I don't really see the big deal. Hardly anyone ever went to the Google+ pages, other than SEOs and the business owners. They have made it virtually impossible to get to the page from the search results.
Photos, reviews, and About have just moved to Maps or the Local Finder, which we can consider the new home for our listing at Google. They want to separate G+ from local, and they have pretty much put the final nail in the coffin with this update. G+ is a now a social platform only, and no longer a local business listing site as well.
The impact I see is this:
- listing analysis and dupe discovery is a little harder for SEOs now
- We have to update the link we send people to to read/write reviews
- We have to update our links to our Google listing
I don't really mind. Google Plus just becomes less and less important for local search and we'll focus on the data we see in Maps, Map Maker, and the Local Finder.
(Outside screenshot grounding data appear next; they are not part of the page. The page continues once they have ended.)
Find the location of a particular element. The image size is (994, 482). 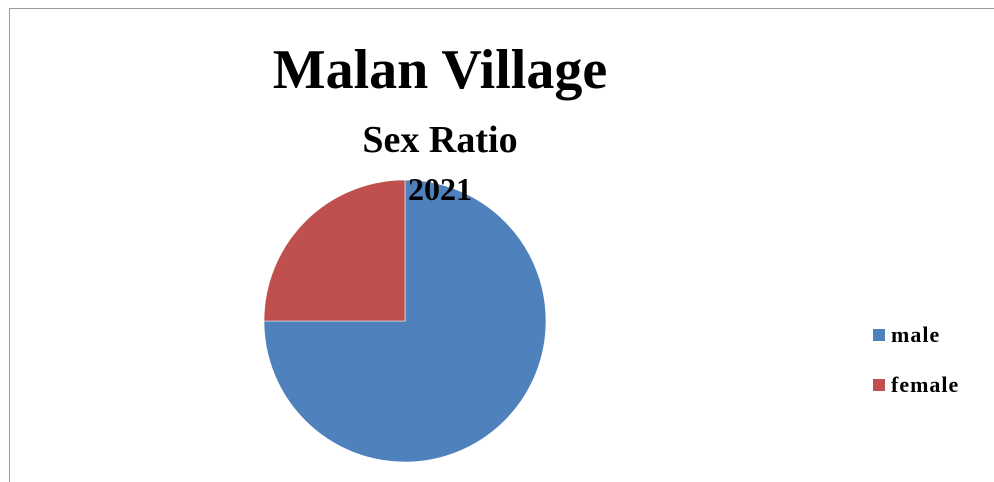

legend-swatch-female is located at coordinates (879, 385).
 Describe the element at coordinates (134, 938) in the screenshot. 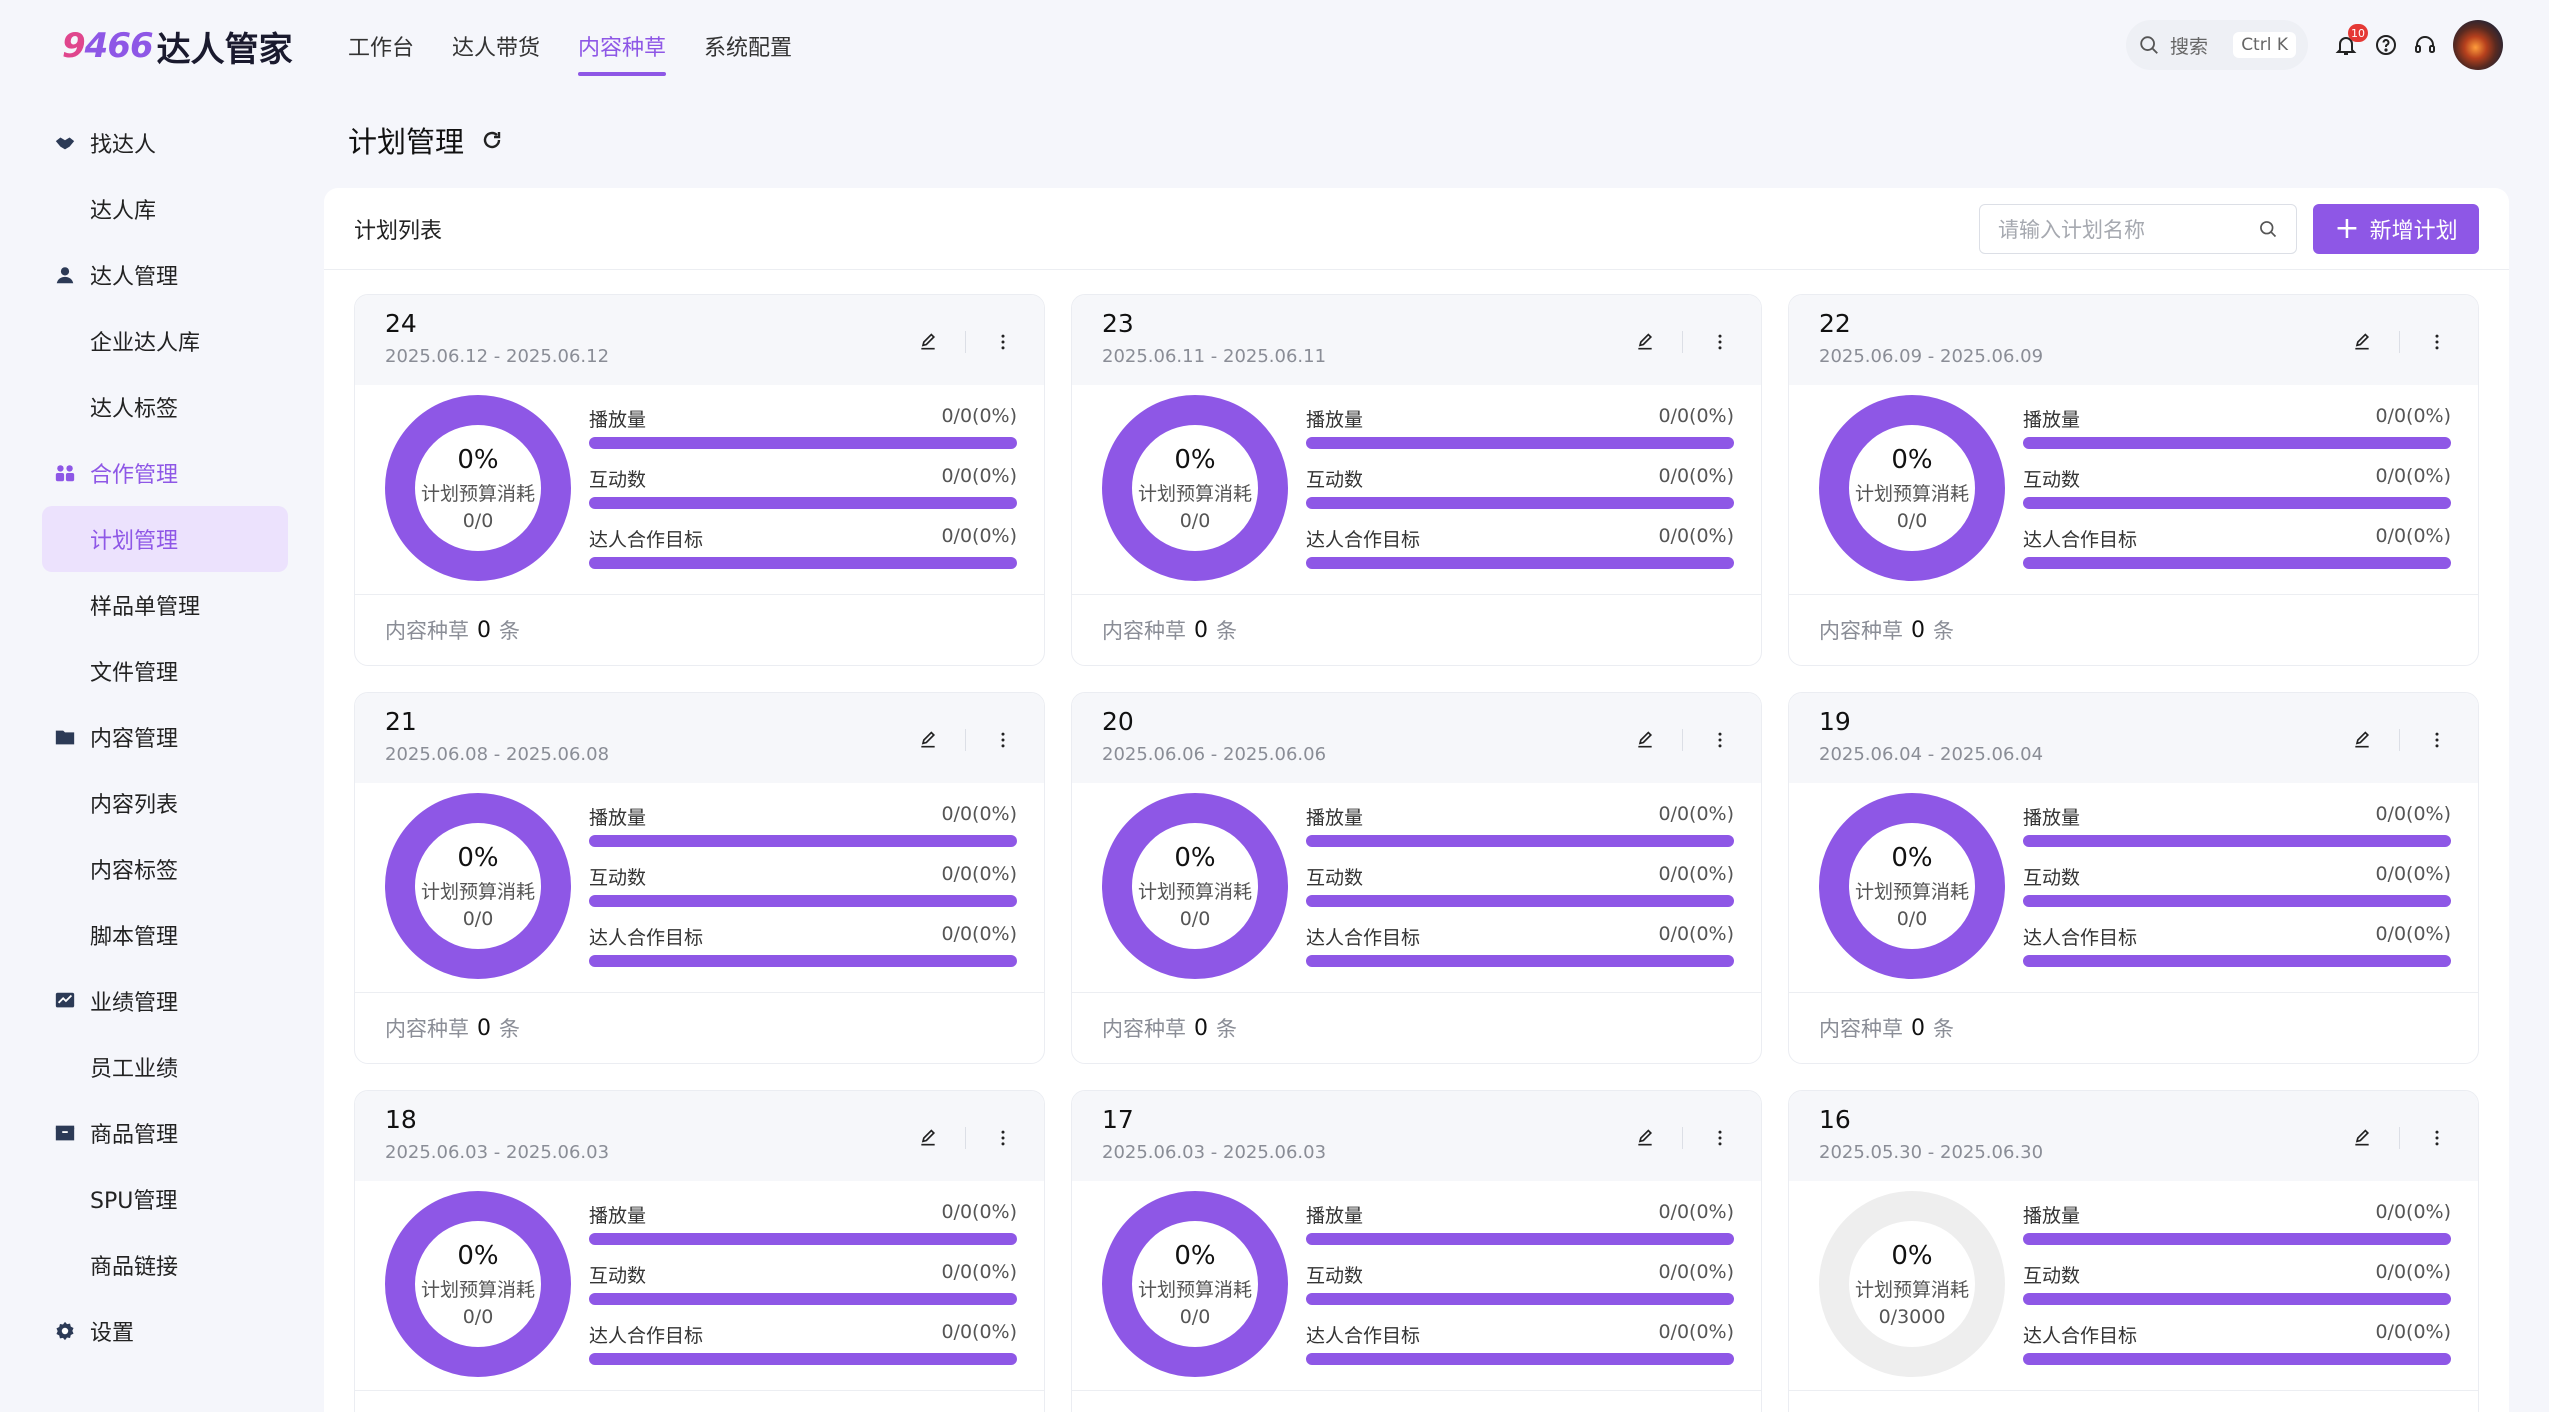

I see `sidebar-item: 脚本管理` at that location.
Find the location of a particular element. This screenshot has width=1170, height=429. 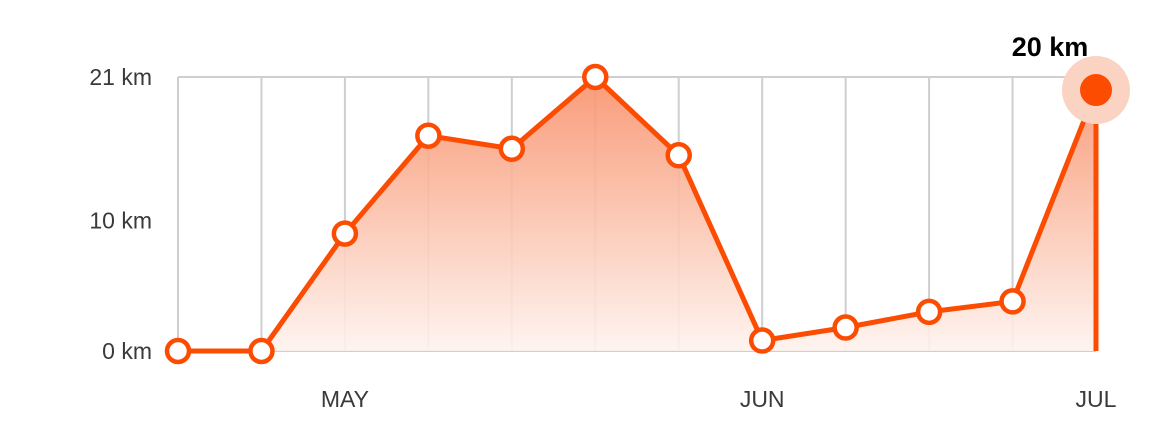

highlight-point is located at coordinates (1096, 90).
From the perspective of both a business operator and SEO I thoroughly agree with Darren above.
From its earliest development we put time into google + for our smb's. We never saw even marginal responsiveness from customers. It simply didn't grow into the customer base. It grew among google fans and for acct management purposes. We never saw the response.
Similarly we never saw positive response for our little local smb's from twitter, foursquare or some other reasonably popular social venues. For one type of smb that is pretty responsive to visuals we've seen "some response" from pinterest, but even that is minimal. On the largest web social venue we've seen response from facebook--> still a minimal value to business and revenues compared to search. Frankly Bing is better for business than FB. Bing is involved in search and gives responses when visitors search using intent.
Our best source of "local" "social elements" are the great variety of social elements unique to local communities. It could be local list serves, it could be meet-ups, it could be local media or hyper local media, it could be locally strong blogs, it could be the news in local community, community interest groups, or church or civic groups....but it most assuredly are not the world wide web sources and certainly not google plus (+).
So Google Local is now a function of search and maps, sort of like it was before google plus.
I'm guessing two reasons for this change or set of changes:
1. Traffic did not migrate to local businesses on G+. No activity. Google would know. We wouldn't. We had ZERO...let me repeat
ZERO ability to really track and understand traffic to G+ and ultimate potential traffic to become a customer or a repeat customer.
Google uniquely sees what is occurring and they didn't communicate to us well enough for us to understand.
So they killed it. (so it seems).
2. A second reason. It could auger changes to further monetize google. Why??? because that is what google does!!!!